- _Teks yang Diberikan_:
Sampah yang mereka bawa akan ditukar dengan tempat pensil atau tas mengaji dan lain-lain. ”Banyak juga orangtua yang malas, bilang daripada disuruh membawa sampah, sini saya bayar saja uang ngajinya.” Belajar ngaji dengan Mahariah, tidaklah dipungut biaya.

Tujuan dia memilah sampah di rumah sendiri guna mengurangi sampah menumpuk di tempat pembuangan sampah (TPS). Sampah terpilah, dia daur ulang sendiri menjadi beragam kerajinan.

Belakangan, komunitas ini punya Rumah Hijau. ”Sebelum ada Rumah Hijau, rumah saya seperti tempat sampah,” candanya.

Rumah Hijau dibangun guna meningkatkan kesadaran masyarakat tentang kebersihan lingkungan dan tempat edukasi masyarakat agar ramah lingkungan serta ketahanan pangan.

Mahariah pun mencoba menampung beragam keluhan warga, seperti air tanah makin asin, harga sayur mahal dan masalah sampah.

Akhirnya, di Rumah Hijau ini dia membuat bibit mangrove selain mencegah abrasi juga menahan air laut agar tak masuk ke daratan. Di Rumah Hijau, pun didirikan bank sampah, membuat lubang biopori, rumah daur ulang, menanam sayur hidroponik, membuat ecobrick, dan penangkaran kelinci.

Anggota Rumah Hijau ini tanpa paksaan. Awalnya, hanya lima sampai enam orang saja, kini sudah sekitar 30-an orang. Anggotanya ini pun terdiri dari ibu-ibu Pulau Panggang dan Pulau Pramuka.

”Krisis lingkungan di Pulau Pramuka karena sampah terutama saat banjir di Jakarta,” katanya.

Tantangan saat ini, penyadaran kepada masyarakat, terutama Pulau Panggang yang kian tak peduli beban ekologis di sana.

Dia bilang, pernah suatu kali, saat KLBTS mengambil sampah di Pulau Panggang, ada masyarakat yang mengusir dan menolak sampah diambil.

”Itu sengaja mereka tumpuk, bakar, nanti menjadi fondasi rumah,” katanya.

Zeky, anggota Penanganan Prasarana Sarana Umum (PPSU) Pulau Panggang mengatakan, banyak warga masih tidak peduli sampah setiap rumah tangga. ”Mereka sering membuang sampah sembarangan, dan menganggap kan ada PPSU, pasti nanti diambil,” katanya.

Mahariah pun kini menyusun standar prosedur operasi soal penanganan sampah di pesisir dan memperjuangkan peraturan gubernur soal pengelolaan sampah di pesisir.

Dia ingin ada komitmen pemimpin dalam pengelolaan sampah tak berubah-ubah walau ada pergantian pemimpin. ”Kondisi kita sudah krisis.”

 

 

Tak hanya sampah kiriman, sampah-sampah produksi warga pulau juga banyak. Masyarakat pesisir juga jadi konsumen ‘setia’ produk-produk kemasan sekali pakai.

- _Permintaan Tertulis_: Tolong lanjutkan teks tentang pengelolaan sampah di Pulau Pramuka dan Pulau Panggang di atas, mulai setelah kalimat terakhirnya.

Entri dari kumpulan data

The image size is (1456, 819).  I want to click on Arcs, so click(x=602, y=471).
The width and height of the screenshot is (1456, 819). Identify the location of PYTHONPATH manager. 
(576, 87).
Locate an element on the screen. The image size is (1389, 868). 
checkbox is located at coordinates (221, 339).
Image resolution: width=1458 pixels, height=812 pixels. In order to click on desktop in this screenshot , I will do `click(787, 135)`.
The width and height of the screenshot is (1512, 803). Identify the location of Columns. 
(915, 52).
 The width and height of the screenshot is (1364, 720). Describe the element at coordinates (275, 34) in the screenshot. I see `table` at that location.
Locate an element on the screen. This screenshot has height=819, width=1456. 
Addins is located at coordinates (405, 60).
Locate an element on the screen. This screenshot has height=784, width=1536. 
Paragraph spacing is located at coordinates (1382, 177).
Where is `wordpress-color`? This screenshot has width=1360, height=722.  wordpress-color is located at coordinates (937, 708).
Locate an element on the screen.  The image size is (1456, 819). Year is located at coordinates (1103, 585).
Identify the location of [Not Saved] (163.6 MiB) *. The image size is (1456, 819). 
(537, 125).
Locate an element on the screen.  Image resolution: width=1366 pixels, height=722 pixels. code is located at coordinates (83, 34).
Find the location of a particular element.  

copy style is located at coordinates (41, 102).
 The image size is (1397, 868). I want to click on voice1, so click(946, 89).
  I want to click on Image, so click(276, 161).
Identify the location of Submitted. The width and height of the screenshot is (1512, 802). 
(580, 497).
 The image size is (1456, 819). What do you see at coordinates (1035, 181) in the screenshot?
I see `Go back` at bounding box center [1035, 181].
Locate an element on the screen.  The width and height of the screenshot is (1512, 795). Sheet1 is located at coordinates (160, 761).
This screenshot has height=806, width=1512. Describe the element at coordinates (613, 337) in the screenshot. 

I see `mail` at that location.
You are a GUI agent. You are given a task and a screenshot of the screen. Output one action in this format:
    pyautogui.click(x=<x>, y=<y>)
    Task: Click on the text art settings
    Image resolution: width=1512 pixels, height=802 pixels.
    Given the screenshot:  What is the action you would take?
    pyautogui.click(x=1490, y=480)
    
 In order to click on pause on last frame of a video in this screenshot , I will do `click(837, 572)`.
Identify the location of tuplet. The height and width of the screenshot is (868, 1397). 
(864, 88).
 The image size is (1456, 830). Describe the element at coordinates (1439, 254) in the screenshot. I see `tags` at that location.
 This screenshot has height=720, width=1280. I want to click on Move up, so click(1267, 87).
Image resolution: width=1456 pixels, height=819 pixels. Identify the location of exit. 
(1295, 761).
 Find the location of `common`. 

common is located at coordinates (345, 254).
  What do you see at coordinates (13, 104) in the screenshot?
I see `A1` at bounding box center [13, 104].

- _Jawaban Soal Ini_:
Harga terjangkau dan praktis, apalagi di pesisir masih sulit produksi mandiri.

Suku Dinas Lingkungan Hidup Kepulauan Seribu pun mengatakan, sampah yang dibersihkan dari Kepulauan Seribu mencapai 40 ton sehari.

Kekhawatiran Mahariah dan 30-an perempuan lain di Pulau Pramuka, sangat beralasan. Sampah jadi persoalan penting bagi masyarakat pesisir.

Kini mereka punya gerakan masyarakat #PulaukuNolSampah. Mereka bergerak mandiri mengelola sampah dari barang konsumsi sehari-hari. Mereka juga bergerak pada ekowisata dan edukasi.

Berdasarkan penelitian DCA, Kepulauan Seribu dekat dari Jakarta, telah terkena dampak gaya hidup praktis. Timbulan sampah per orang per hari rata-rata 0,45 kg.

Sampah terbanyak di Kepulauan Seribu adalah sampah organik, 49%, masyarakat bergantung pada plastik dalam kehidupan sehari-hari 21%.

Di Kepulauan Seribu, katanya, sulit mendapatkan air tawar bersih. Otomatis baik wisatawan maupun masyarakat di sana, masih banyak gunakan botol plastik.

”Proyeksi potensi sampah jenis polyethilene terepthalathe (PET) di Kepulauan Seribu, 11,1 ton per bulan.”

Tania mengatakan, dalam area kedalaman penyelaman 100 meter, bisa ada kemasan saset sekitar 500 buah. Jenis sampah beragam dari produk produsen di Indonesia maupun Filipina dan Jepang.

Di Bali, katanya, ditemukan produksi dari Australia. Sedangkan, Kalimantan ada produk dari Malaysia dan Filipina.

”Ini sebuah fakta, masalah sampah tak hanya di Indonesia, , tetapi perlu sinergi lintas negara dalam menanganinya.”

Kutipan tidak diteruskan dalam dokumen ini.